Stephanie Levy and James Mason thought something was up almost immediately when they moved to Eldorado — something about the trees.
“We looked at that first tree in front of our house and were like, this is not normal,” Levy said. “Somebody altered these.”
With some help from experts and through their own personal research, Levy and Mason discovered their property is full of signs of an ancient society. The most notable are the culturally modified trees.
Mason, who works with the National Park Service’s Vanishing Treasures Program, which supports the preservation of traditionally built architecture throughout the western U.S., has a trained eye for artifacts.
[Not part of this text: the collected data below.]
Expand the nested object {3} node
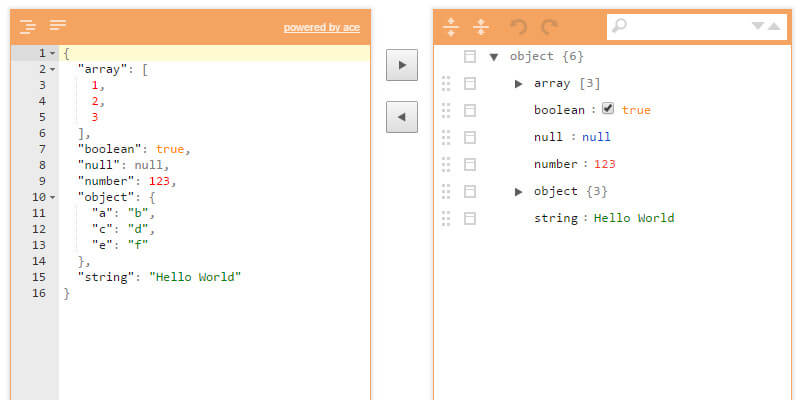click(x=518, y=191)
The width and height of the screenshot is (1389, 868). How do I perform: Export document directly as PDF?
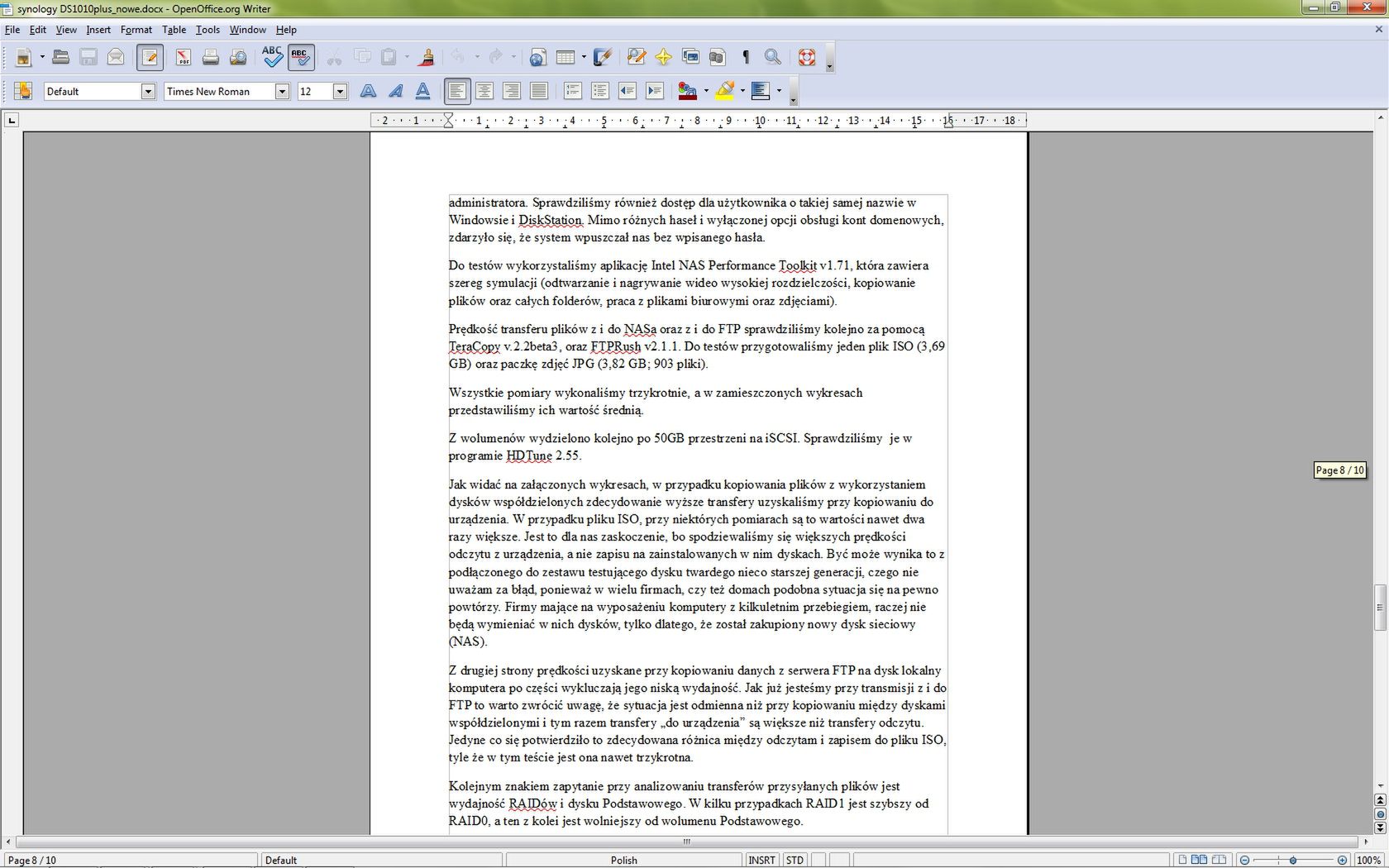[183, 57]
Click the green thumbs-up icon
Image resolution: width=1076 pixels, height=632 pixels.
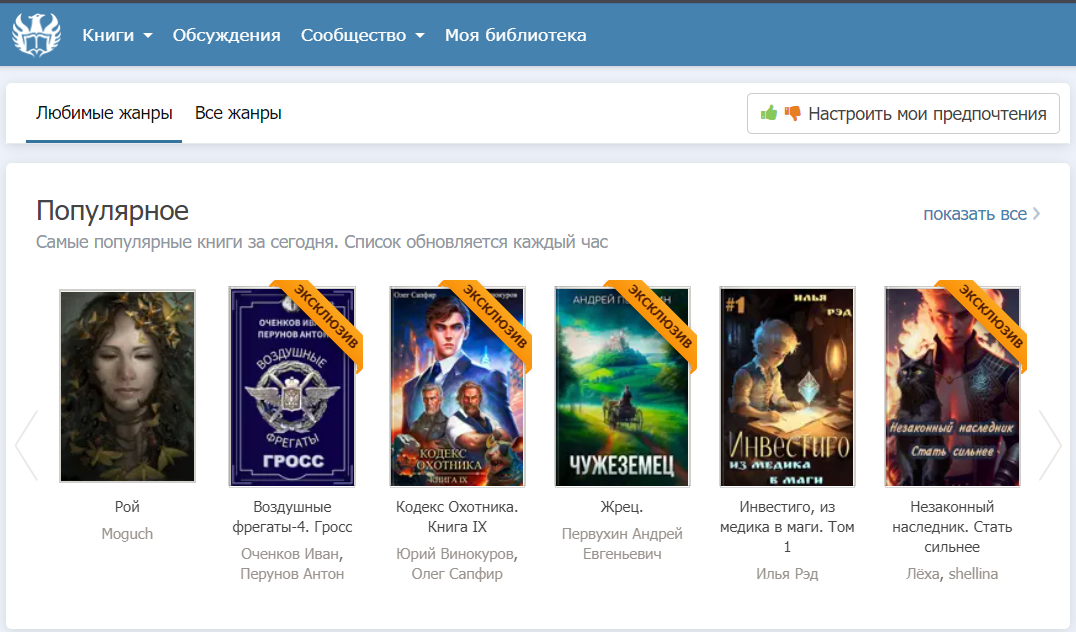769,113
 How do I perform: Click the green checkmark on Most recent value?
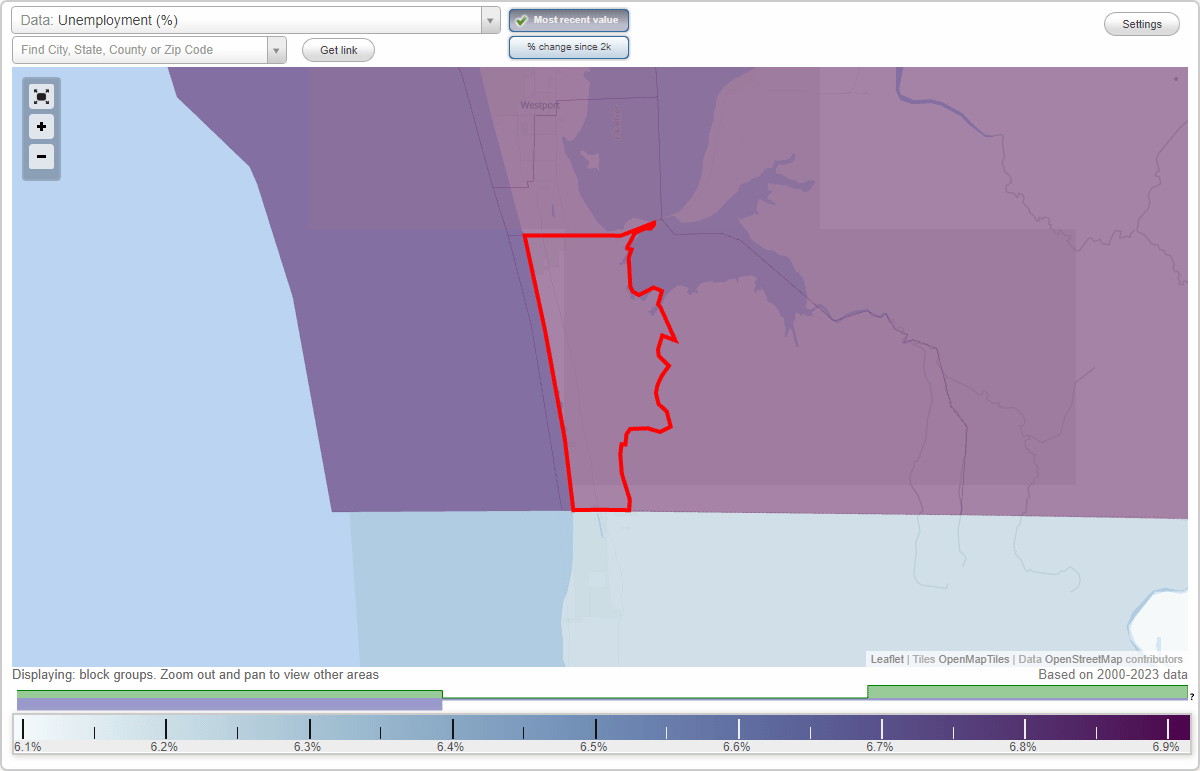click(x=521, y=19)
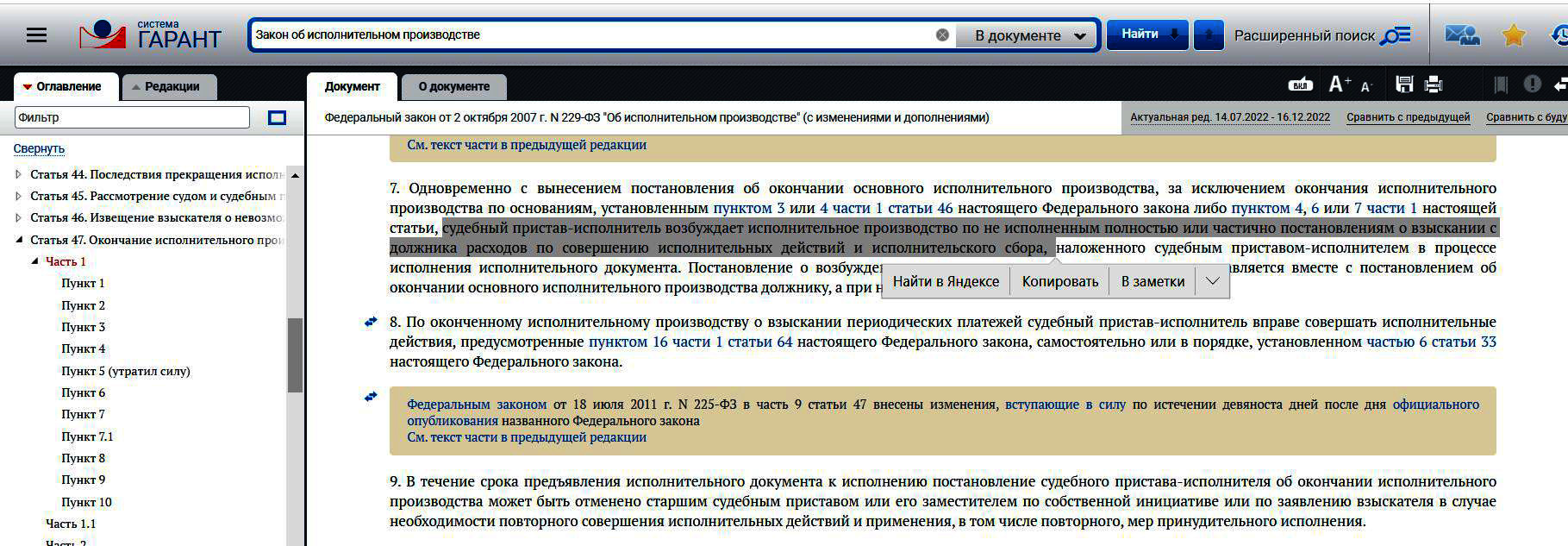The image size is (1568, 546).
Task: Clear the search field with the X icon
Action: point(942,35)
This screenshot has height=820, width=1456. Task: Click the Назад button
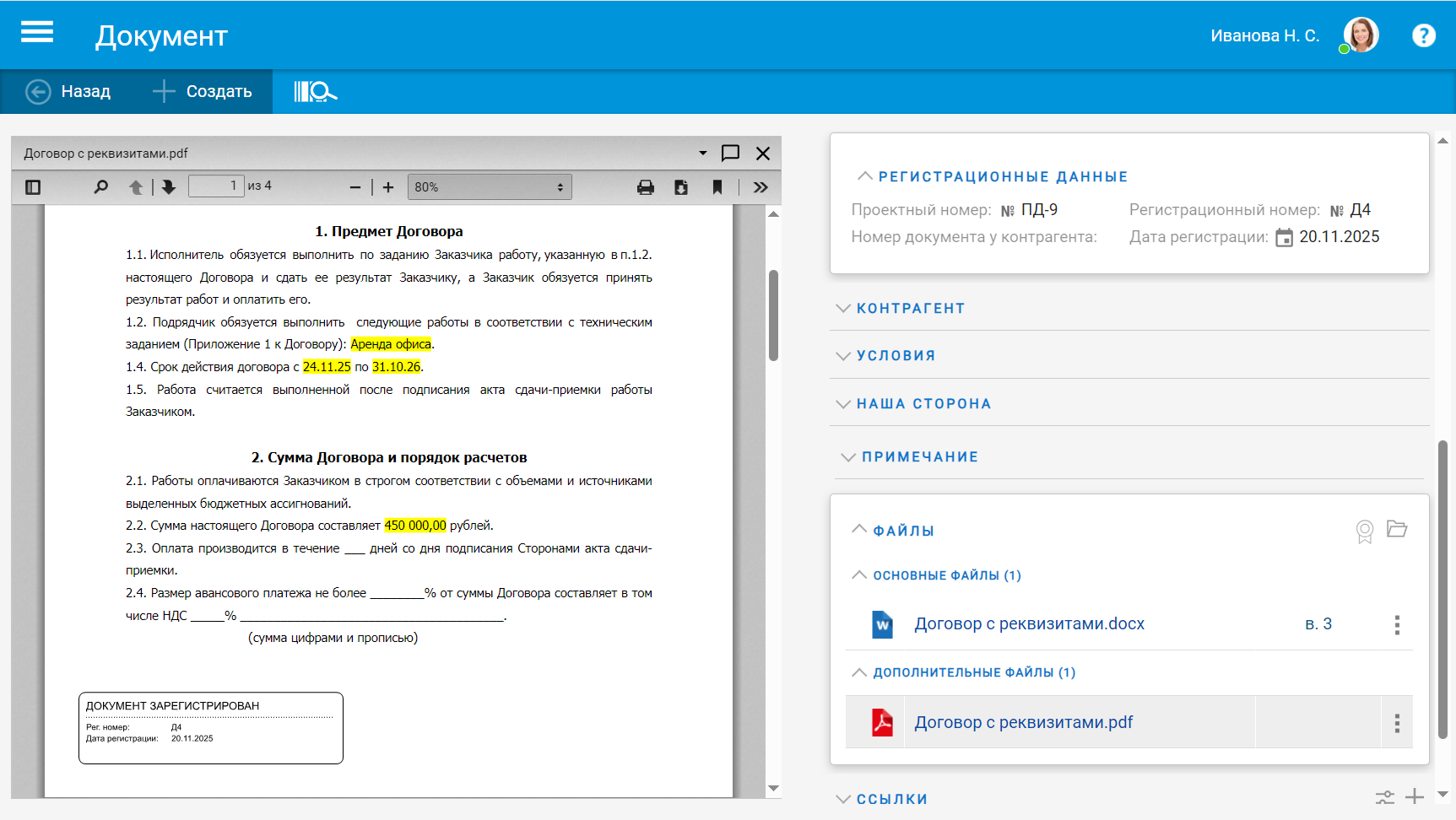tap(68, 91)
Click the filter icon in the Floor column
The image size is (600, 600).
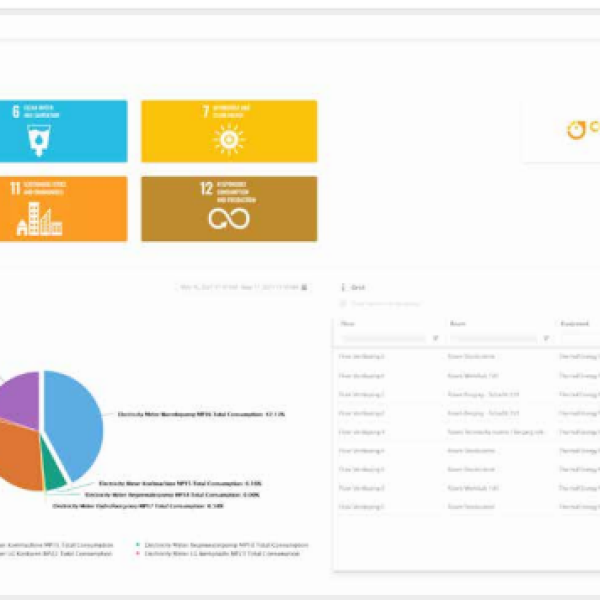click(435, 338)
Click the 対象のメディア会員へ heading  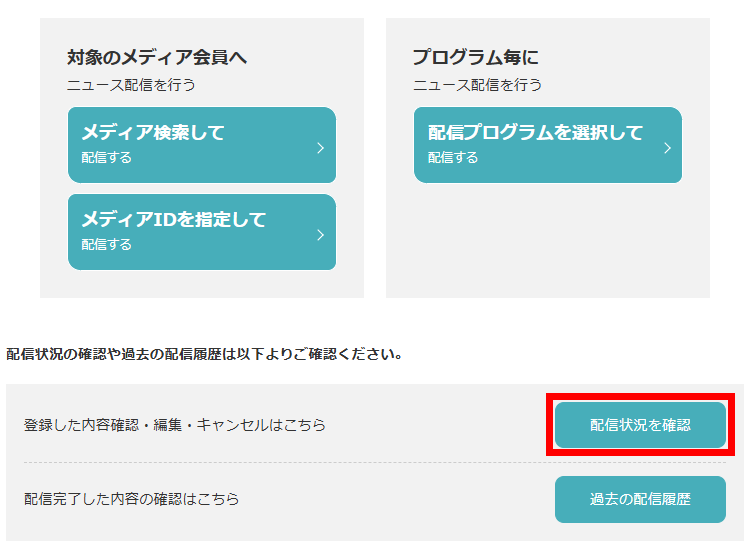point(157,58)
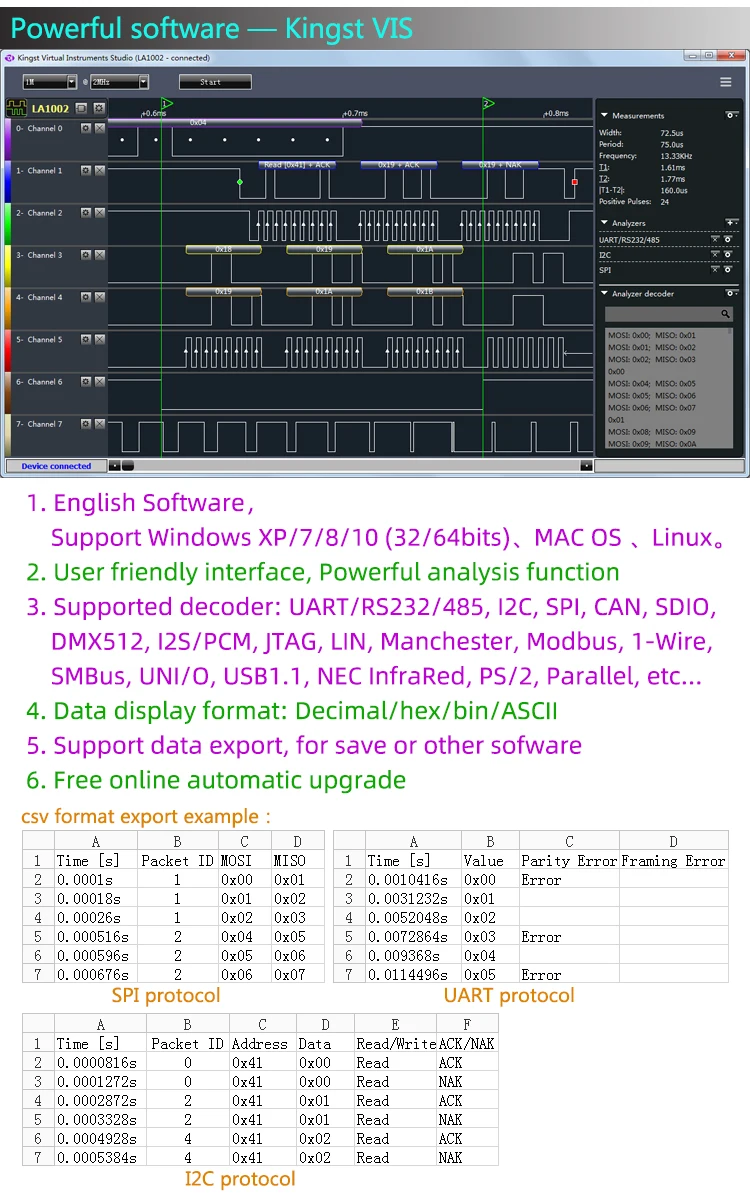Open the hamburger main menu
Screen dimensions: 750x1200
click(725, 82)
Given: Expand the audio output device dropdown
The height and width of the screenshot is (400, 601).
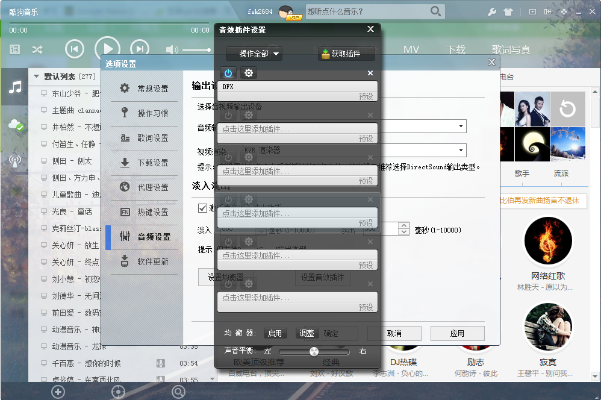Looking at the screenshot, I should pos(462,126).
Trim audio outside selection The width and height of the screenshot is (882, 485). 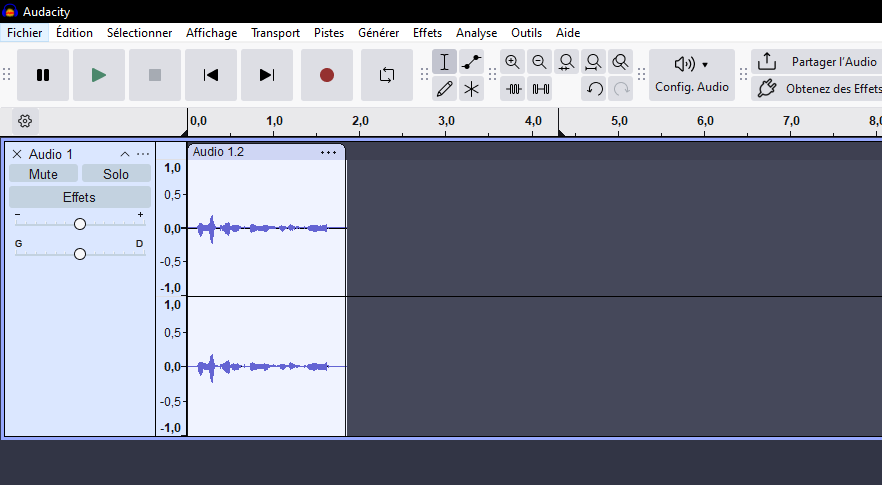[x=513, y=89]
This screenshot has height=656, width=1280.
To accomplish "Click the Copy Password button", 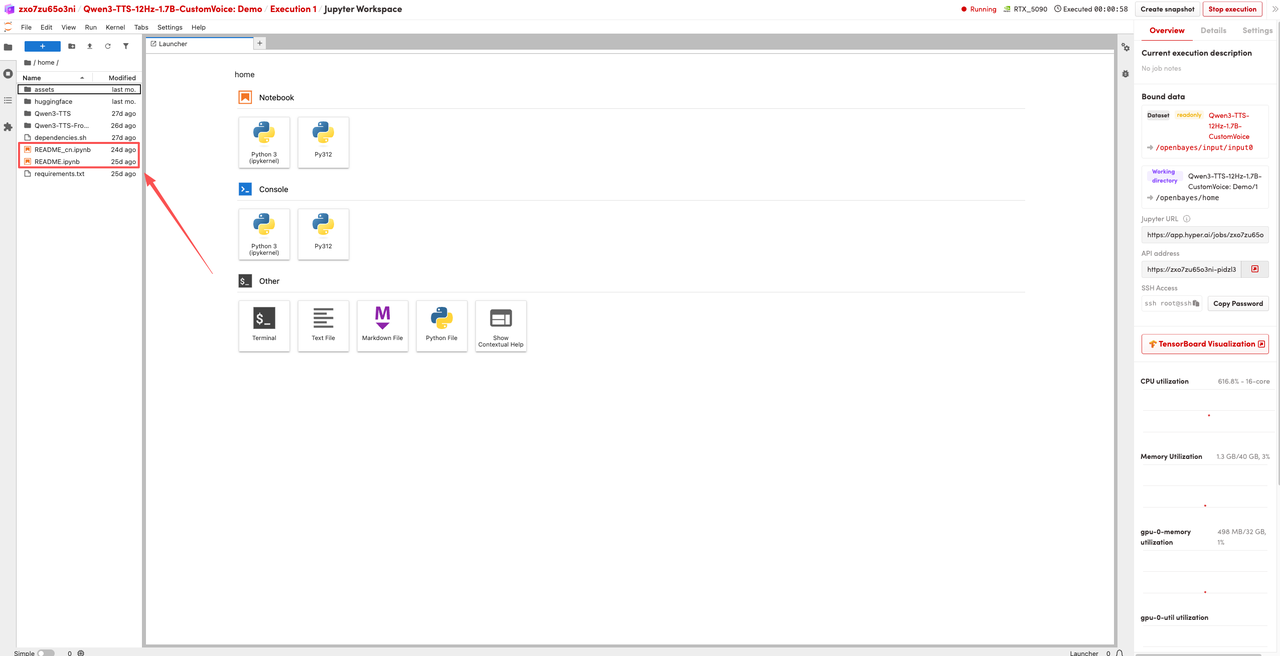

In addition to the trees, he said, he has found turquoise on the grounds around the couple’s home and stones that appeared useful.
“I found tools — hammers and little knives that fit right into your hand,” Mason said. “The two trees in front are so beautifully altered. They’ve been twisted and contorted in this configuration for hundreds of years.”
A male one-seed juniper has a branch pointing skyward. Another grows parallel to the ground from a stump and then takes a 90-degree shift upward.
Elsewhere on their 3-acre property, Levy said, they found circular clearings surrounded by junipers, more tools and one stump with branches pointing north, west and toward the Jemez Mountains and Chaco Canyon.
The couple sent pictures of the culturally modified trees to the Association for Native American Sacred Trees and Places, which sent four group members to visit the property in June. Among them were Ute elder James Jefferson and John Anderson, who wrote the books Native American Prayer Trees of Colorado and Ute Indian Prayer Trees. Anderson says the Ute, Comanche, Cherokee and Jicarilla Apache tribes all modified trees for five reasons: trail marking, medicine, burials, storytelling and ceremonies.
The team determined a piñon on the Eldorado property was a medicine tree over 150 years old. They noted places where bark had been peeled off.
Levy said the portion of the tree where bark was removed may have corresponded to the part of a body that was in need of healing. The medicine tree also appeared to have branches cut for directional purposes, she said.
Beyond Eldorado, Mason said he has seen ponderosa pine trees culturally modified in Pecos.
Since they discovered the sacred trees on their property, the couple said, they’ve also noticed firewood with potentially human-made peels and have encouraged other homeowners to examine their own properties for signs of Indigenous culture.
Mason said he believes the trees in Eldorado are growing along an ancient trade route from the Galisteo Basin to Chaco and Mesa Verde.
“Beyond my normal work with the Park Service, I want to put together some of these trade routes,” Mason said. “I think we should all be looking around a little more carefully because this sort of history is all around us.”